- _Instructions to follow_
Print exactly the lines from the one containing "The width and" through the last line of the entries below; the pictures stay out of the copy.

- _Data shown_
*****

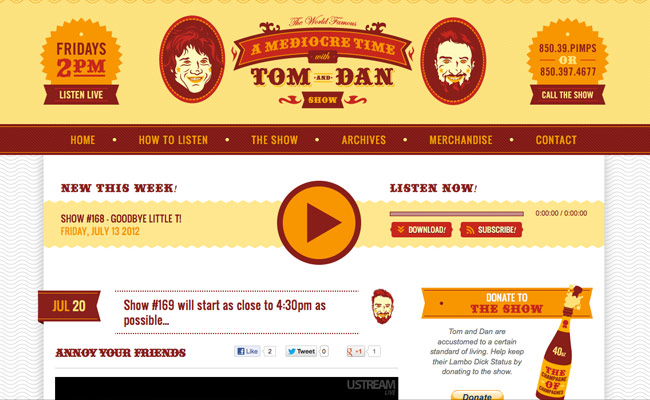Go to the How To Listen page
Viewport: 650px width, 400px height.
tap(173, 140)
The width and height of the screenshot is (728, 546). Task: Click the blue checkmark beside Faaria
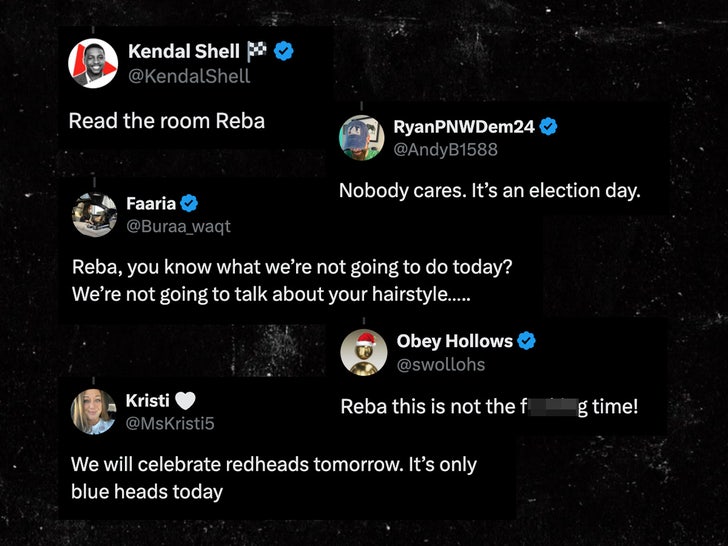189,204
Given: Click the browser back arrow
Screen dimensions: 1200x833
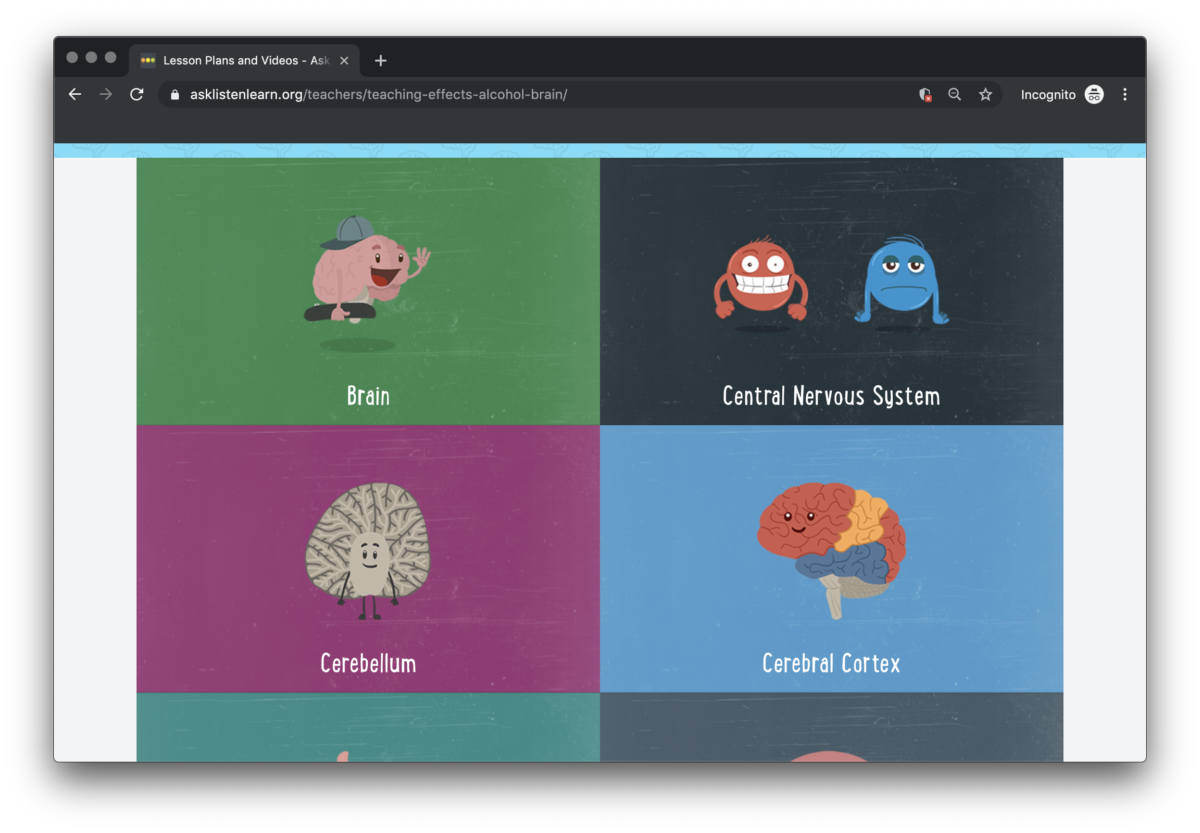Looking at the screenshot, I should (75, 94).
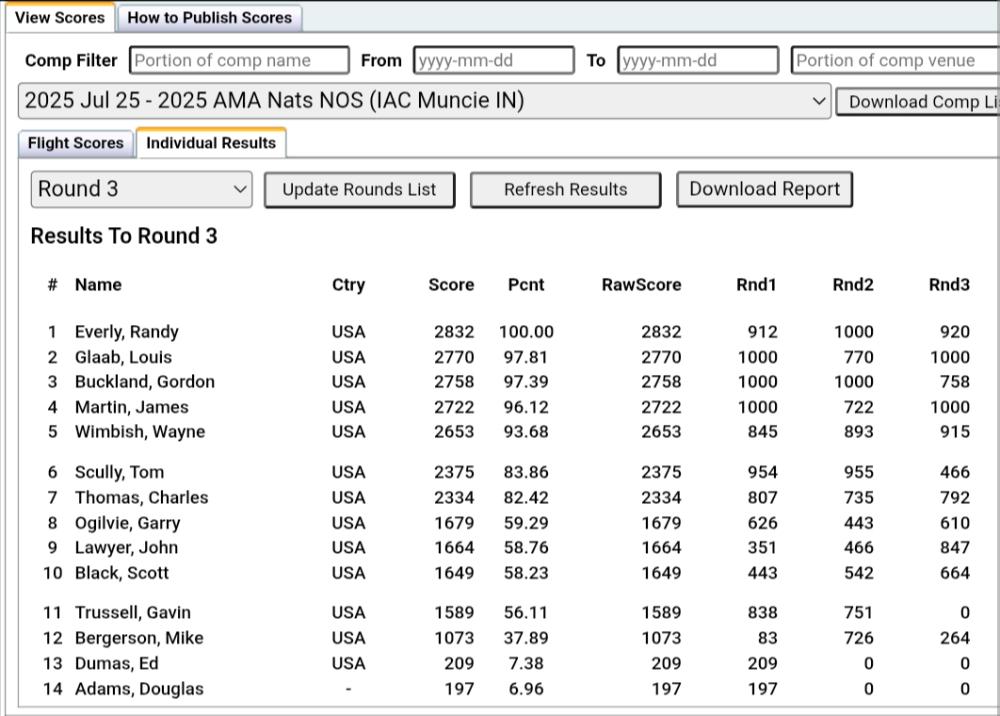Click the Update Rounds List button
This screenshot has width=1000, height=716.
tap(359, 189)
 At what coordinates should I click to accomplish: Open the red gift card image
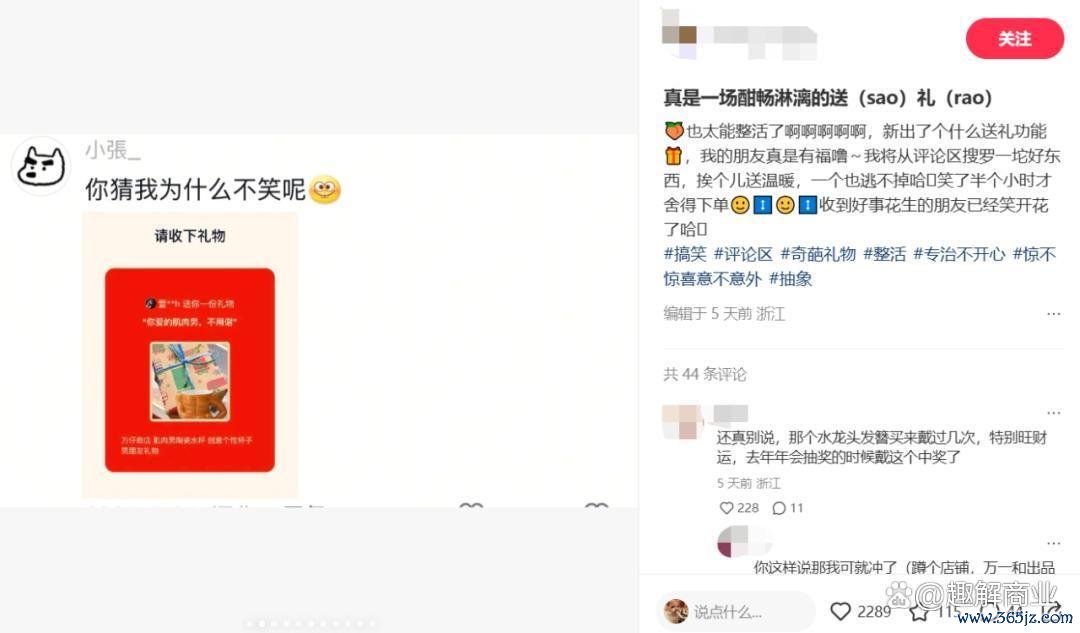click(189, 370)
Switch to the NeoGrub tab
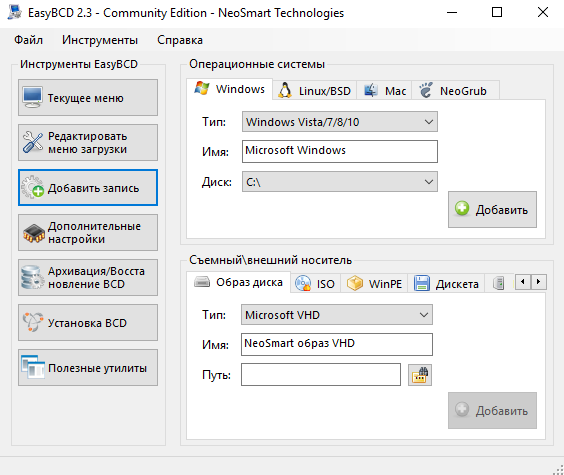The image size is (564, 475). coord(454,91)
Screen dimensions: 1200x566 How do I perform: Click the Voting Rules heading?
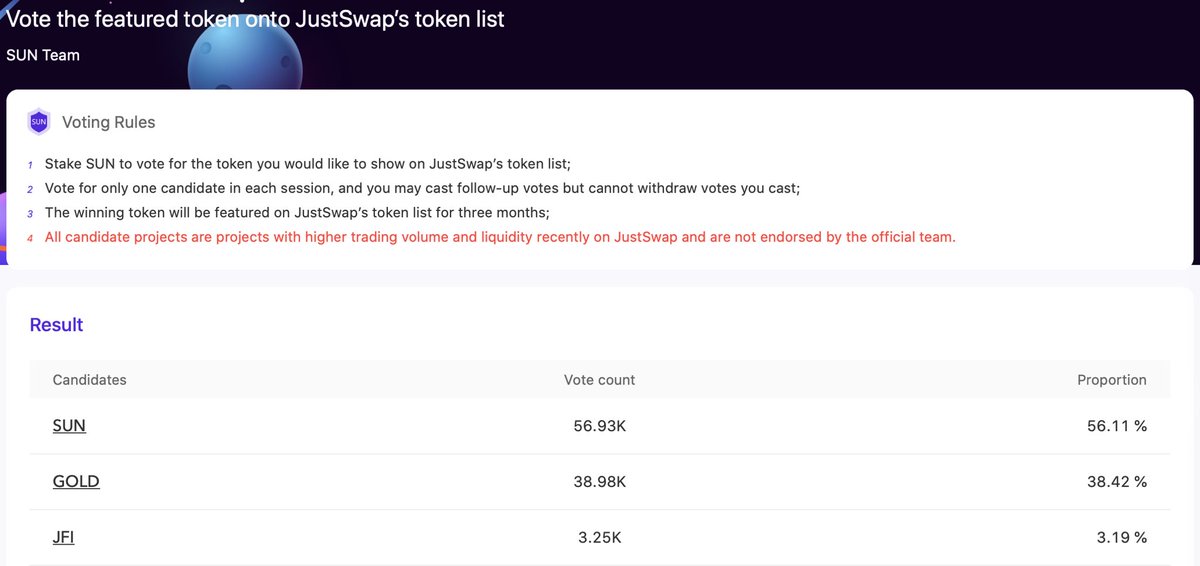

*****

- _Written answer_
The width and height of the screenshot is (728, 546). Task: Click the blue checkmark beside Faaria
189,204
Given: Click the browser back arrow
Screen dimensions: 1200x833
Looking at the screenshot, I should (75, 94).
Click the Update Rounds List button
This screenshot has width=1000, height=716.
tap(359, 189)
 At what coordinates should I click to accomplish: Open the red gift card image
click(189, 370)
Switch to the NeoGrub tab
The image size is (564, 475). coord(454,91)
Screen dimensions: 1200x566 How do I perform: Click the Voting Rules heading?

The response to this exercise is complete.